In the morning, we went to go check out the flower and bird markets. Near there, we grabbed some breakfast at a street-side bakery.
Egg tart. You can see that this is not browned like the Portuguese version.
Some other buns... don't remember what kind. Breakfast was complemented with soy milk.
Another snack break. Mango dumpling (mochi), aloe jelly with honeydew for Gabe (left) and aloe jelly with watermelon for Sue (right).
We found another market, which, despite being called a "Street Market" on their sign, was actually indoors. I liked the simple pictogram-based directory.
Fish. Sea cucumbers in the foreground.
Tub of eels.
Butchers. The floor in this section was pretty slippery as the tiles were coated with a thin layer of animal fat.
Various meatballs for your soup's delight.
Yet another HK snack: bird's nest (imitation of course, real bird's nest is horribly expensive) with mango and coconut ice creams. We also had mango pudding with mango, and sweet chrysanthemum tea, but no pictures of that for some reason.
Would you believe it? More HK snacks! red bean and sago (left) and dessert tofu (do\ fu~ hua) with mung bean. This was actually a pre-dinner dessert. We went to a really good sushi restaurant for dinner (which meant it was really popular, and therefore really crowded... we waited about 45 minutes and we got there at 5:30pm! hence the dessert to kill time while we waited for them to call our number).

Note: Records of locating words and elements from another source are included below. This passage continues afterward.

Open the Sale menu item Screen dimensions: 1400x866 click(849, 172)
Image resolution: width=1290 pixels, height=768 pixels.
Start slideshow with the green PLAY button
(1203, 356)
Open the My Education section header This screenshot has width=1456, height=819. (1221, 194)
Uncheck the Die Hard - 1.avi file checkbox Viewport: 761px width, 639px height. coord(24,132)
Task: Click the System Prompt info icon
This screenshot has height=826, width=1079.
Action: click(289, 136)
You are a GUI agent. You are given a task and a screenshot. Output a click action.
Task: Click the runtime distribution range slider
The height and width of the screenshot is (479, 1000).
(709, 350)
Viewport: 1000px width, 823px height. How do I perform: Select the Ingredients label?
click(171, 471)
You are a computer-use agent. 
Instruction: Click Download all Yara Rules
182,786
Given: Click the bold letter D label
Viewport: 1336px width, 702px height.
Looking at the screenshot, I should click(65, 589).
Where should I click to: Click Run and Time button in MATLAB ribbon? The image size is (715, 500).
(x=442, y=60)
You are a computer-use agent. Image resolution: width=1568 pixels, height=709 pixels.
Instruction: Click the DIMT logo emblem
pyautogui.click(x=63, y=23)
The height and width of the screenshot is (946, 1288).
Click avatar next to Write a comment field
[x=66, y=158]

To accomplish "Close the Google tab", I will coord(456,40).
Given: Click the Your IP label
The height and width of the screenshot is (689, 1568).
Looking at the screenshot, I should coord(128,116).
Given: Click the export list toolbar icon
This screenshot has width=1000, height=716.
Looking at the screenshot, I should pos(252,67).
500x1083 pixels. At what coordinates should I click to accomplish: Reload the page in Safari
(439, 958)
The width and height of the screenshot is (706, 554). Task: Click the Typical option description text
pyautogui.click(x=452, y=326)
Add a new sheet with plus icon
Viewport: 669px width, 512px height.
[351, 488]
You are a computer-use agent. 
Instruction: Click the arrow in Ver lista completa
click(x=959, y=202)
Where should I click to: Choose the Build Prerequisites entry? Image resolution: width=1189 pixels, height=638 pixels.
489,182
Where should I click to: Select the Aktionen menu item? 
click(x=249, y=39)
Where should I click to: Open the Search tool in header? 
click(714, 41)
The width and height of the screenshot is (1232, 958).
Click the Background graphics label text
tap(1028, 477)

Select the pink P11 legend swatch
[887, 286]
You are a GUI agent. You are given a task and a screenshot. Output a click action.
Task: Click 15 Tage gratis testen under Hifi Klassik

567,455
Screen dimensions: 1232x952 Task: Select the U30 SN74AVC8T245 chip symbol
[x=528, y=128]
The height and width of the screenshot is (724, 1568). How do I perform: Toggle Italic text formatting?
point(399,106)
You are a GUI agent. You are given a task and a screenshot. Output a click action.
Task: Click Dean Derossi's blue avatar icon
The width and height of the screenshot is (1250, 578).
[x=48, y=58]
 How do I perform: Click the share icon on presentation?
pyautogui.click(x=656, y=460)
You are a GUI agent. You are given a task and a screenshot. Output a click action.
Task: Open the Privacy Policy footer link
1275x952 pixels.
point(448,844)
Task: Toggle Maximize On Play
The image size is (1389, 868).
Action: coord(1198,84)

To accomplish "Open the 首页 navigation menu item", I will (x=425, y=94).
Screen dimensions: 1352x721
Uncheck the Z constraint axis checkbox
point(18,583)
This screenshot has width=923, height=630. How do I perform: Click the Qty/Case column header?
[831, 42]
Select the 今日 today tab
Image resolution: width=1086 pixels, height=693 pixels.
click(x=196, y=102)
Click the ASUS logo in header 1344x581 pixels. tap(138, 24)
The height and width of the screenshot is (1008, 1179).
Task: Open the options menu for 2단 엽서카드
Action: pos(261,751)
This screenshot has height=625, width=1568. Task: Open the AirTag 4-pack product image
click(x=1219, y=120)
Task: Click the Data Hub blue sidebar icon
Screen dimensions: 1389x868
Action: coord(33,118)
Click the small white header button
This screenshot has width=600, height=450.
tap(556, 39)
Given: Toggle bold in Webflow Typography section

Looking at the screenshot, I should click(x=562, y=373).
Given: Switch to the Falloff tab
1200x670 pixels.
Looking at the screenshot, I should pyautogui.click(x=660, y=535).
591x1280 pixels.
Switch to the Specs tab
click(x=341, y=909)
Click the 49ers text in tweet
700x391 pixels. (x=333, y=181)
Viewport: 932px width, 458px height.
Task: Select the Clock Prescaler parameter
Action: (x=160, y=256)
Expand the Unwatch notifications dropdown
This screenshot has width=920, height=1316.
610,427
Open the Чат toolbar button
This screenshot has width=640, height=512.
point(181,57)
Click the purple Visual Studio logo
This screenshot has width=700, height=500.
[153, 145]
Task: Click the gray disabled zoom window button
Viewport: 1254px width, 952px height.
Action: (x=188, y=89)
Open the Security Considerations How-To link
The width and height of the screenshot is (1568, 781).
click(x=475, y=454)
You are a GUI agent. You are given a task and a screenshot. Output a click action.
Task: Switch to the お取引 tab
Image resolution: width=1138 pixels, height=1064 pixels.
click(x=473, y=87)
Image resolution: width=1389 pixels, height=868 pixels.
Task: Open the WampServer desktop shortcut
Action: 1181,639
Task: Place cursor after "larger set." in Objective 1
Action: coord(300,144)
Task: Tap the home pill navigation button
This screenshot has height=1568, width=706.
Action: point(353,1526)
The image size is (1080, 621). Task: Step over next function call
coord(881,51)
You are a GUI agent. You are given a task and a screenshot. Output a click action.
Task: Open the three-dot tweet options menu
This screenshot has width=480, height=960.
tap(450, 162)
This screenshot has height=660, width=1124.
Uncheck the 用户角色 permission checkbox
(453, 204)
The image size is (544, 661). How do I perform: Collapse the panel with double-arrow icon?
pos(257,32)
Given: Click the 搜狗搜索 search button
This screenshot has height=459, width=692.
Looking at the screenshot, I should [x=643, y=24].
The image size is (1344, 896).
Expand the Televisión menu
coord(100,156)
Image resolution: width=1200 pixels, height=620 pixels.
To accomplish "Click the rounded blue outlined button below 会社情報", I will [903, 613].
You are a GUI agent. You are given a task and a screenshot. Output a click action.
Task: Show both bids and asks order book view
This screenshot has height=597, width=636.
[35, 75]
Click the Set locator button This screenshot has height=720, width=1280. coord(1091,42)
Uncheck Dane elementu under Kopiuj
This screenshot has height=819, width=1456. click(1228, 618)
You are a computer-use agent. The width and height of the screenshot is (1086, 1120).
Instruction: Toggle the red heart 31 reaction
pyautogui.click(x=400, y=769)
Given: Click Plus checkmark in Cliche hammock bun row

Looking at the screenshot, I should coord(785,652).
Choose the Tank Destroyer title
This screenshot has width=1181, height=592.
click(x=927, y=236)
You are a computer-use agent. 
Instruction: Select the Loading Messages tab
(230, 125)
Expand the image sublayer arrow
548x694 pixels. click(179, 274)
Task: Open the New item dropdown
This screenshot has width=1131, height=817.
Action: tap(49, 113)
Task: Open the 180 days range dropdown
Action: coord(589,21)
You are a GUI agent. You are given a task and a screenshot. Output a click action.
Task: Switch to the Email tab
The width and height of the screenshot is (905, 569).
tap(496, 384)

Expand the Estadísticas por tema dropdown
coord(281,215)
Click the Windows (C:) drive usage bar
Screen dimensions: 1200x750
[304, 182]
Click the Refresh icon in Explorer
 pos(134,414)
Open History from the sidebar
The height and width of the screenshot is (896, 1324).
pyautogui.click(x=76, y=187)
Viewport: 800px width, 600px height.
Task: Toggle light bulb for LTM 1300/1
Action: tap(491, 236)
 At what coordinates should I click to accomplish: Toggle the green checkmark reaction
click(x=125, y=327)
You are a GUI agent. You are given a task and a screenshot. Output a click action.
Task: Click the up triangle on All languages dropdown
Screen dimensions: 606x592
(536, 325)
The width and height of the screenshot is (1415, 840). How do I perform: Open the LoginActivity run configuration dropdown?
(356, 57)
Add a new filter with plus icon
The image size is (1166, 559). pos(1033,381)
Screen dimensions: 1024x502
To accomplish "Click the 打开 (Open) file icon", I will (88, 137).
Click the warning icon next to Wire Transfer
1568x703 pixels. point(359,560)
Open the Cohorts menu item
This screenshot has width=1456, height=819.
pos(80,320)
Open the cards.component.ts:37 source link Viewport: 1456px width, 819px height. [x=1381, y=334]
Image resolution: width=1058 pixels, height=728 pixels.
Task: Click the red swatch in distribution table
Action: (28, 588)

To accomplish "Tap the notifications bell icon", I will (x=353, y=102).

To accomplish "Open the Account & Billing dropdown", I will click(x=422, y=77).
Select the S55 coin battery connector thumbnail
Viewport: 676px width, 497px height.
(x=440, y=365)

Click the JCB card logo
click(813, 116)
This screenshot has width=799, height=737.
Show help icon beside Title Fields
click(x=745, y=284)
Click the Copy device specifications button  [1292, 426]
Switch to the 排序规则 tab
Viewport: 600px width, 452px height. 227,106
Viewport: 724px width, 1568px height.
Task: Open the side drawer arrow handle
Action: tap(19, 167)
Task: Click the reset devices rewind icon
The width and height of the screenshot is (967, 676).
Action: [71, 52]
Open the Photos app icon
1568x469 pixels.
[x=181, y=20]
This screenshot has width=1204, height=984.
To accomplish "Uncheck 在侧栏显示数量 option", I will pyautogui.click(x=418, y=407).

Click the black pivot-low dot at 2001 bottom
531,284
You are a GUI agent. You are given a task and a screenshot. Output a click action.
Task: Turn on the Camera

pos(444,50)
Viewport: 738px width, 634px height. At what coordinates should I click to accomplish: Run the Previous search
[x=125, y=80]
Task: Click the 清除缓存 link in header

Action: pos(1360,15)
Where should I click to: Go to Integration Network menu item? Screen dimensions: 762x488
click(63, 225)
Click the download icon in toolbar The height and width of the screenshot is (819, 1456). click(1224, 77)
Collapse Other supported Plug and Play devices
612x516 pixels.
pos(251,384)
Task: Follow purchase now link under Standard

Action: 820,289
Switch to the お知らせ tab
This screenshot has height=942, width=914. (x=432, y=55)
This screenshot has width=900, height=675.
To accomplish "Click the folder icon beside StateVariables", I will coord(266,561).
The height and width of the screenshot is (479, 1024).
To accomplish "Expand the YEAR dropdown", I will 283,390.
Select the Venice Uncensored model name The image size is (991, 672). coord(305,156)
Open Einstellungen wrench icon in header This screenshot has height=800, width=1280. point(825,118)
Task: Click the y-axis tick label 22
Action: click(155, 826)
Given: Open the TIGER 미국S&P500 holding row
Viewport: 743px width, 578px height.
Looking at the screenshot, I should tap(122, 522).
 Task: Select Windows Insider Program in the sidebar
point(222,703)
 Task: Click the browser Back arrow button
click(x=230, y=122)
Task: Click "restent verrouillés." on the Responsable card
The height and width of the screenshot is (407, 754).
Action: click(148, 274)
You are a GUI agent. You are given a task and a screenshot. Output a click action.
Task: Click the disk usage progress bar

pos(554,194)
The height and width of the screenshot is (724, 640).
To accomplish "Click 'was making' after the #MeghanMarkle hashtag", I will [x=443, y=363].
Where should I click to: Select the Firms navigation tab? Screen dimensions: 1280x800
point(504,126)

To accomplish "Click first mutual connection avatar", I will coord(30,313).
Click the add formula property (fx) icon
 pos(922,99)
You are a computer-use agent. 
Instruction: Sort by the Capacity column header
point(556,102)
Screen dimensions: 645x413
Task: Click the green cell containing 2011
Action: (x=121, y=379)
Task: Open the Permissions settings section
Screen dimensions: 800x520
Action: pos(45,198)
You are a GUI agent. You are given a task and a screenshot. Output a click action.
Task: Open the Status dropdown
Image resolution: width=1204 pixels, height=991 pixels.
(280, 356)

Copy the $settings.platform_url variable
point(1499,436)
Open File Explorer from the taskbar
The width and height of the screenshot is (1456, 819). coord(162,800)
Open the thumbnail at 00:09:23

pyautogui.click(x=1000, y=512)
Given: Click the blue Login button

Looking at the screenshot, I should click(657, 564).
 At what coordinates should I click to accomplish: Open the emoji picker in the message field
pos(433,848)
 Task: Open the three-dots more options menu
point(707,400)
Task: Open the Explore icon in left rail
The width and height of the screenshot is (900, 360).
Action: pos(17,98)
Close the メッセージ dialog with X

Squid nigiri (left), scallop nigiri (right).
Tempura shrimp roll.
Roasted salmon nigiri.
Yellowtail nigiri (I think).
The craziest unagi nigiri I've ever seen! It's basically an entire unagi (eel), and the funny thing is that despite the size, they still have a chunk of sushi rice in the middle that's sized as it you were going to stick a normal portion of fish on top of it. Silly! (but darned tasty.)
Yellowtail gunkan-zushi ("battleship" sushi).
Assorted hand rolls. Clockwise from the left: soft-shell crab, uni (sea urchin roe), yellowtail, toro (fatty tuna).
Jumbo scallop nigiri.
"Roasted fish dorsal" nigiri. Not sure what species this is. Very tender.
Assorted nigiri. Left to right: amaebi (sweet/raw shrimp), saba (mackerel), japanese flounder, jack mackerel and salty saury (the last two might be backwards... I don't remember anymore).
And then for "dessert", authentic HK-style rice porridge (congee). The one of the left is "fisherman's congee" (assorted seafoods) and the one on the right is pork meat with preserved eggs (so-called "thousand year old eggs"). Uncle Paul explained that true, authentic HK-style congee is cooked for a *very* long time so that the rice breaks down a lot, and the congee really soaks up the flavors. It was quite tasty.